- Born: September 9, 1910 Sweden
- Died: August 26, 1995 (aged 84) Sweden
- Known for: Orienteering and Silva compass

= Björn Kjellström =

Björn Kjellström (September 9, 1910 – August 26, 1995), originally from Sweden, was a ski orienteering champion in Sweden and co-founder of the compass manufacturing company Silva Sweden AB which produced the Silva compass. More than 25 million Silva compasses have been sold since the founding of the company.

==Early life==
Kjellström competed in his first orienteering race in Sweden in May 1928 at the age of 17, where he finished last in the beginners' class. However, by the fall of the same year he won a district orienteering championship race outside Stockholm. During the years that followed Kjellström and his brothers won many orienteering races, both individually and as a three-man team.

==Silva Company==
In 1932, working with his two brothers and a machinist, Gunnar Tillander, Kjellström helped perfect a new type of compass for terrestrial navigation, featuring a liquid-damped magnetized needle housing compass and a protractor built into a transparent baseplate.

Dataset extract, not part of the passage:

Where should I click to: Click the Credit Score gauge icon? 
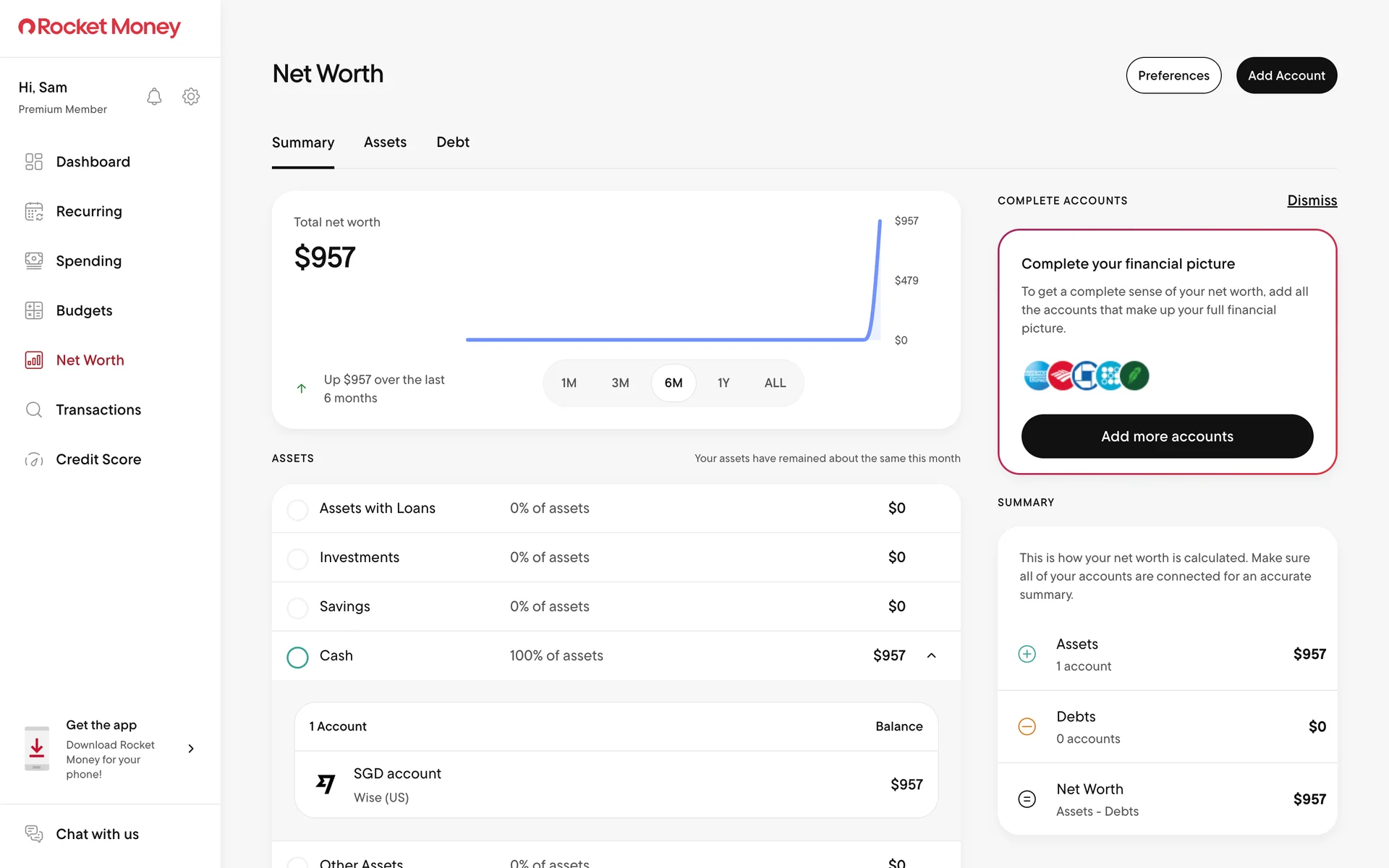tap(34, 459)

In 1946 he moved to the United States, where he founded the U.S. operations of the Silva Company (later Silva, Inc.) in La Porte, Indiana. Two years later, he organized Silva Ltd. in Toronto, Canada for sales in Canada. Kjellström also organized Silva Orienteering Services of La Porte Indiana to provide training and company sponsorship for the sport of orienteering in North America.

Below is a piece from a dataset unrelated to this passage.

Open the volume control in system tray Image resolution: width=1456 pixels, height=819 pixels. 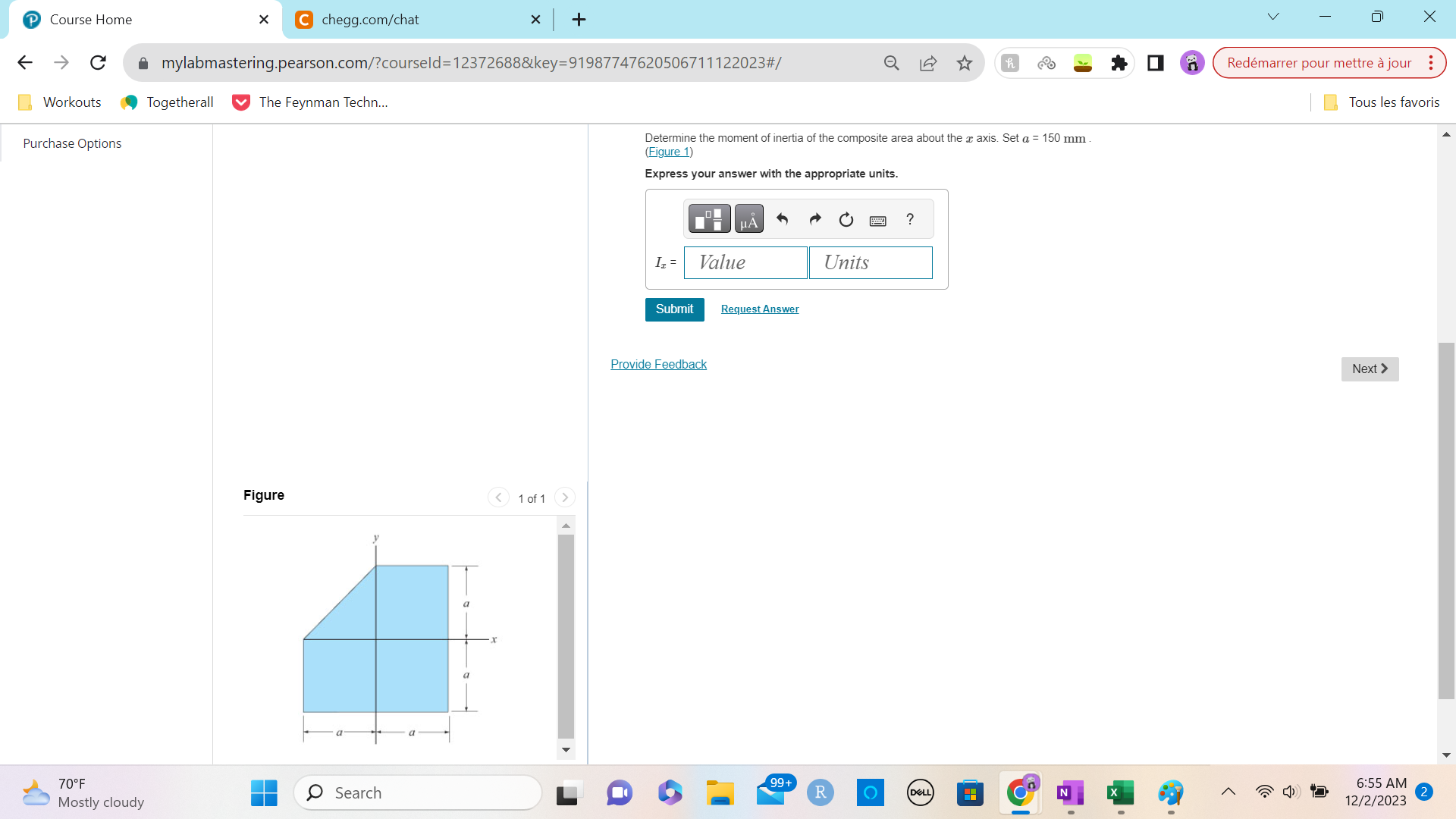[1291, 791]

In 1955 Kjellström published a very popular book on outdoor land navigation and the sport of orienteering, Be Expert With Map and Compass. To date, it has sold more than 500,000 copies in English and has been translated into several languages, and has remained continuously in print since its first publication.

Kjellström co-founded the United States Orienteering Federation in 1971 and served as vice president of the International Ski Federation from 1951 to 1979. Johnson Worldwide Associates (JWA), later Johnson Outdoors, Inc. bought Silva Inc. in 1973, and production shifted back to Sweden in 1981. As of 1995, the Silva compass was made in more than 50 models.

==Later years==
In later years Kjellström moved to Pound Ridge, N.Y., where he helped develop trails in a county park and forest reserve called Ward Pound Ridge Reservation and to produce a detailed orienteering map of the area. He continued to be active until his death in promoting the Silva compass brand in the USA and the sport of orienteering, as well as conducting promotional book tours for revised versions of Be Expert With Map and Compass.

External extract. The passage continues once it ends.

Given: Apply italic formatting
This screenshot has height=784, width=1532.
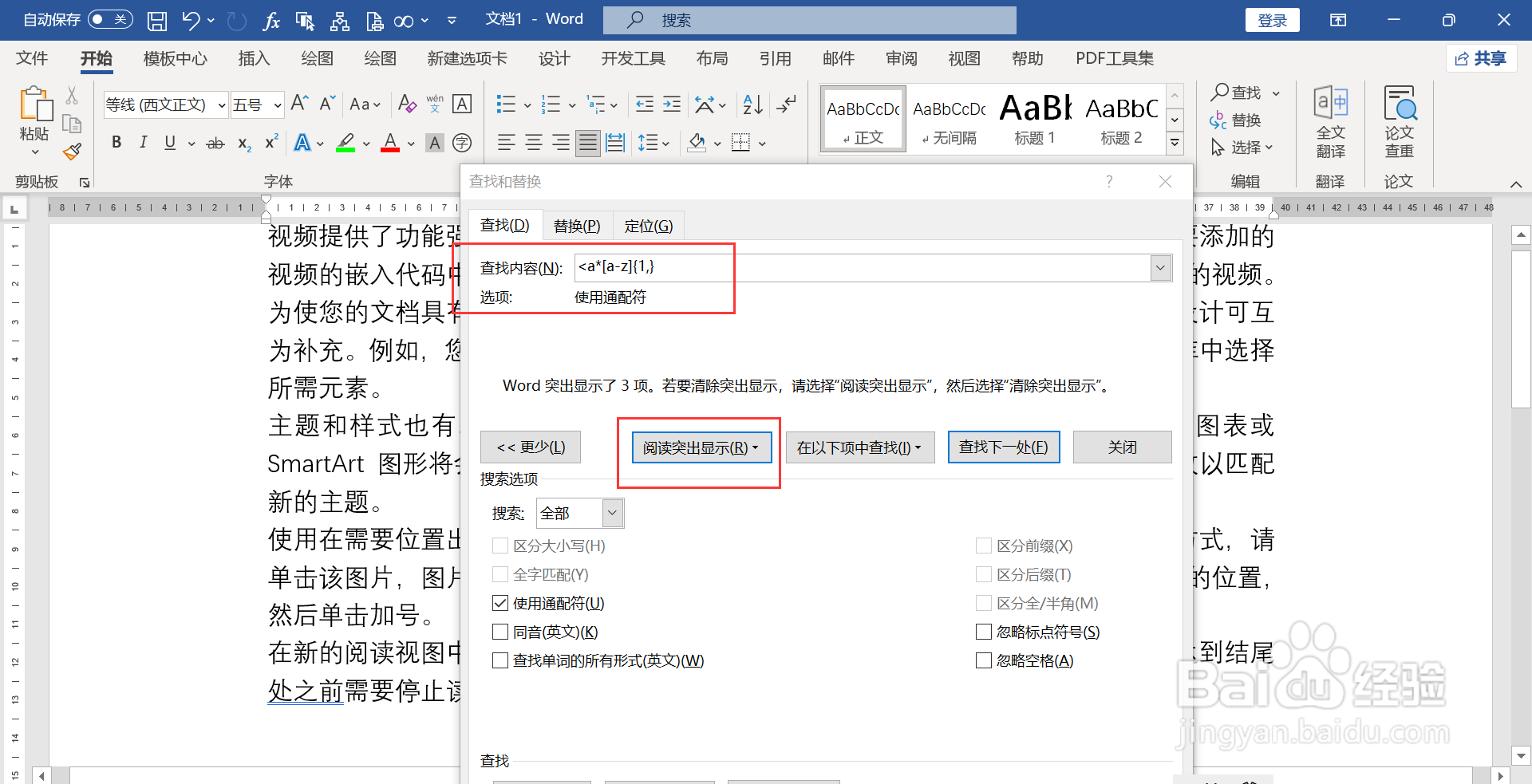Looking at the screenshot, I should pos(143,142).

Kjellström died 26 August 1995 in a hospital in Stockholm, Sweden due to complications of Parkinson's disease.

==Postscript==
After Kjellström's death, the Swedish parent company, Silva of Sweden AB, decided to end its North American distribution agreement with Silva Inc./Silva Ltd. and Johnson Worldwide Associates (JWA). JWA claimed the right to the Silva brand in North America, along with several names used for Silva compass models ('Ranger', Explorer, etc.). After two years of litigation, Silva of Sweden AB and JWA aka Johnson Outdoors agreed to confirm JWA's exclusive right to distribute compasses under the Silva name in the USA and Canada. From 1998, Johnson Outdoors distributed Silva compasses in North America made to its specifications by third-party manufacturers, while Silva of Sweden AB distributed compasses assembled at its Haninge, Sweden facility to markets outside of North America, and later from production facilities in China.

In 2018, Silva of Sweden AB reacquired North American distribution rights to the Silva brand from Johnson Outdoors, and once again distributes all Silva brand compasses to Canada and the USA.